Monday, Aug. 02, 1976

Big Deal for Lockheed

It took more than three years of negotiations and, finally, a contractual stipulation that there had been "no bribery offered to a Canadian government official in connection with this program." With that disclaimer, Lockheed Aircraft Corp. and Canadian officials last week signed, on the second try, a $697 million deal under which Canada will buy 18 Orion-type planes for North Atlantic patrol and antisubmarine warfare. The sale is the biggest ever made in export markets by the floundering American manufacturer, and provides a badly needed boost to Lockheed's order book and its morale. For Canada, it is the first step in an overdue effort to strengthen its military contribution to NATO.

The new contract is a compromise version of one that was aborted last May. Lockheed failed then to meet Canada's requirement that it come up with $375 million to finance initial tooling costs in Canada. Now, with a Saudi order for three TriStar jets also in hand, Lockheed has managed to borrow the $50 million needed to cover reduced startup costs. The Canadian government accepted a later delivery schedule (the first plane will arrive in May 1980) and less instrumentation on board the aircraft, which in Canada will be called the Aurora.
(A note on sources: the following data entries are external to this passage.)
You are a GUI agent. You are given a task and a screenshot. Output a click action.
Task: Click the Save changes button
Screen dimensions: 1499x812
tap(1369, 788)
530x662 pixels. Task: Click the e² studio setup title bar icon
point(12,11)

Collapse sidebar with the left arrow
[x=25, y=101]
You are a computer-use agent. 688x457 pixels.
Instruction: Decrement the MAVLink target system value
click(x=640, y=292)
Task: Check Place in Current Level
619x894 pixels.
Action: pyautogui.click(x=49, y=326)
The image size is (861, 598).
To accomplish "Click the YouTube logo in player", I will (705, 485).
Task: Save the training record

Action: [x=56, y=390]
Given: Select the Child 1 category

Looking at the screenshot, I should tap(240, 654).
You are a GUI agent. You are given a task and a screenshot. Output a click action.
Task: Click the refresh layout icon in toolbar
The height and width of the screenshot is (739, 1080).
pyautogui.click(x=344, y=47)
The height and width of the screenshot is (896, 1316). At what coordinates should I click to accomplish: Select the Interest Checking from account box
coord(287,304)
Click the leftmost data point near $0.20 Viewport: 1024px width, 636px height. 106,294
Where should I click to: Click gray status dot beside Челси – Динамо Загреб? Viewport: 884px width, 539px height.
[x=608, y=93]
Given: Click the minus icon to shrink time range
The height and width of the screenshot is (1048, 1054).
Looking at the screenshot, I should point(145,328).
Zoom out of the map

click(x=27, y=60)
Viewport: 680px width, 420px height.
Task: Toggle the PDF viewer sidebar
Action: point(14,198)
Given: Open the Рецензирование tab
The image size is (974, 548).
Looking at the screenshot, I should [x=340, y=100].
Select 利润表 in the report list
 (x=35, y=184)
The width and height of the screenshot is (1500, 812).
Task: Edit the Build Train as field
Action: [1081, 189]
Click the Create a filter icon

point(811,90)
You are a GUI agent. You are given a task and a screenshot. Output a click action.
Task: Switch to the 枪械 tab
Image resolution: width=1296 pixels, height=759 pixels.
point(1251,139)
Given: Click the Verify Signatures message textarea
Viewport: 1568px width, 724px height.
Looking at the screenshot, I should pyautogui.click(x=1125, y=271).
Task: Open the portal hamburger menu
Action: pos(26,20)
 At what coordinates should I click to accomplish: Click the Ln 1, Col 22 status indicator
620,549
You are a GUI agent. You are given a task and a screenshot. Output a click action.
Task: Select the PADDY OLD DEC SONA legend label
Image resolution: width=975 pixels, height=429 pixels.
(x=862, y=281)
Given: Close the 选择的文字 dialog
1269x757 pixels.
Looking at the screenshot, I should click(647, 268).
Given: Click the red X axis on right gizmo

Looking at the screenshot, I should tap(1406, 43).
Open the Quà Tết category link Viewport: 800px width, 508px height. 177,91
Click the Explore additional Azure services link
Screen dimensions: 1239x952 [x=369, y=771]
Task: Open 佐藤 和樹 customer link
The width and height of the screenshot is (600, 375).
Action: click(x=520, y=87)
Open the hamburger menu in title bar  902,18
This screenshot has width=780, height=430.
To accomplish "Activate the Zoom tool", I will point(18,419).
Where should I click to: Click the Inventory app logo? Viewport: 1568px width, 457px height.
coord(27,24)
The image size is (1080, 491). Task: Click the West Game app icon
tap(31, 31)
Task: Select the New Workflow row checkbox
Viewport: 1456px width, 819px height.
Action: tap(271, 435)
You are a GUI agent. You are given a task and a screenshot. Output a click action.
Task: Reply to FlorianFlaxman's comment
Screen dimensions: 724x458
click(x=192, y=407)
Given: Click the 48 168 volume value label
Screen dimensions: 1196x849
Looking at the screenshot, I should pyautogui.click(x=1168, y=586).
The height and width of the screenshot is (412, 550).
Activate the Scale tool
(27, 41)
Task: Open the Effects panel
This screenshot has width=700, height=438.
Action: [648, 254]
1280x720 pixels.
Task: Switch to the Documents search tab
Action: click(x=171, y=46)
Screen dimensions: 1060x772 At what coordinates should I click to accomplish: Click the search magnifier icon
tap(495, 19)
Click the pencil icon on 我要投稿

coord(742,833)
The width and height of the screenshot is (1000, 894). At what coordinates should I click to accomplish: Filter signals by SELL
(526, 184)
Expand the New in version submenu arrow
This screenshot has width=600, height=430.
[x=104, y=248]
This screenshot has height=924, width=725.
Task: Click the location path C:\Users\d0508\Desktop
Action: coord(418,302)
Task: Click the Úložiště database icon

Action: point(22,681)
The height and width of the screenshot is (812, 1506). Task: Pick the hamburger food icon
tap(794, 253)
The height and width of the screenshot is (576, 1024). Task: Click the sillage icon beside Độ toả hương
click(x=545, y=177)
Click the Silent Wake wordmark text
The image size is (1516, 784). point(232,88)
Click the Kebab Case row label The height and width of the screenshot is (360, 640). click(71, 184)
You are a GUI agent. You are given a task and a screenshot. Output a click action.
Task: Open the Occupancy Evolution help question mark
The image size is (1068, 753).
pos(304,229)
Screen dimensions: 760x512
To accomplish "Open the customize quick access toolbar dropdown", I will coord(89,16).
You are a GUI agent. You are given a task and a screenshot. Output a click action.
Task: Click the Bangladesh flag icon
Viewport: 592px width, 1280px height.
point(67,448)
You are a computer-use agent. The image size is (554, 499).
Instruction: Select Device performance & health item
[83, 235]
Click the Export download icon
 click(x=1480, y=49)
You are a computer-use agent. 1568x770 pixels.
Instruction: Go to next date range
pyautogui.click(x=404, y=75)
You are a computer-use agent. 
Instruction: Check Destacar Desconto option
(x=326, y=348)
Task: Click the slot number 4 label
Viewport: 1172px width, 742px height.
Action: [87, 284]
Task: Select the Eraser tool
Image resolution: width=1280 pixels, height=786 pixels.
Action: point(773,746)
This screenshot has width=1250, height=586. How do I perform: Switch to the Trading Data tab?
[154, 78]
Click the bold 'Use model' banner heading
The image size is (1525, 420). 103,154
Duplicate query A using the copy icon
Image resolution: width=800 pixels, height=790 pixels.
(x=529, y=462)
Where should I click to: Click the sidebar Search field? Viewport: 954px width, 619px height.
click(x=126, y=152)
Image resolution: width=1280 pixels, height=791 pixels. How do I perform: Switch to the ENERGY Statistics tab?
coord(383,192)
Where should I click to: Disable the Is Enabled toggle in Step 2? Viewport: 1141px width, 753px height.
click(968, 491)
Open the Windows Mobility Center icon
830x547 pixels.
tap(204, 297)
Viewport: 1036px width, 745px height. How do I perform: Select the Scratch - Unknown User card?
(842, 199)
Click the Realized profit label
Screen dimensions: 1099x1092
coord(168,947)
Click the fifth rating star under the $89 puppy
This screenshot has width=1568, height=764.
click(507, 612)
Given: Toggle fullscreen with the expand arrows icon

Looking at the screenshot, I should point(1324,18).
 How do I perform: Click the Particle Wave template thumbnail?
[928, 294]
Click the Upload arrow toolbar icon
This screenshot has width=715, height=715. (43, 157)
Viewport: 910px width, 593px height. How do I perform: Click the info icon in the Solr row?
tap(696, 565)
Lockheed also agreed to place with Canadian firms $414.6 million in subcontracting work (not all of it connected with the Aurora) and to transfer to Canada the production of $168 million worth of components for other Lockheed customers.

The deal was once considered crucial to Lockheed's survival, in the dark days when the bribery scandals were causing foreign buyers to shy away from the company. A refinancing of Lockheed's debt and substantial orders from elsewhere have lessened the urgency, but the contract still is needed proof that overseas markets are open to the aerospace giant.